Exercise: Exactly reproduce the lines beginning with the line that includes "Май 2019 (18, 2332)" and ending with the last line of the data.

Saved entries:
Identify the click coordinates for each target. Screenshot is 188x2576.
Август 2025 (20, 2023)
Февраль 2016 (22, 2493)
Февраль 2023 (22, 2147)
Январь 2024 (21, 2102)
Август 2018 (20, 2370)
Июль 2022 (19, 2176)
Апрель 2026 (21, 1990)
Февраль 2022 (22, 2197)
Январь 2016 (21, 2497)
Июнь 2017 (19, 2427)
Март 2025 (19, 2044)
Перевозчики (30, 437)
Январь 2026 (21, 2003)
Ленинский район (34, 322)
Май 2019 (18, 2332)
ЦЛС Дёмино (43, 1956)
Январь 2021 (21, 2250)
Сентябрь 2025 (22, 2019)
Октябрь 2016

Response:
Май 2019 (18, 2332)
ЦЛС Дёмино (43, 1956)
Январь 2021 (21, 2250)
Сентябрь 2025 (22, 2019)
Октябрь 2016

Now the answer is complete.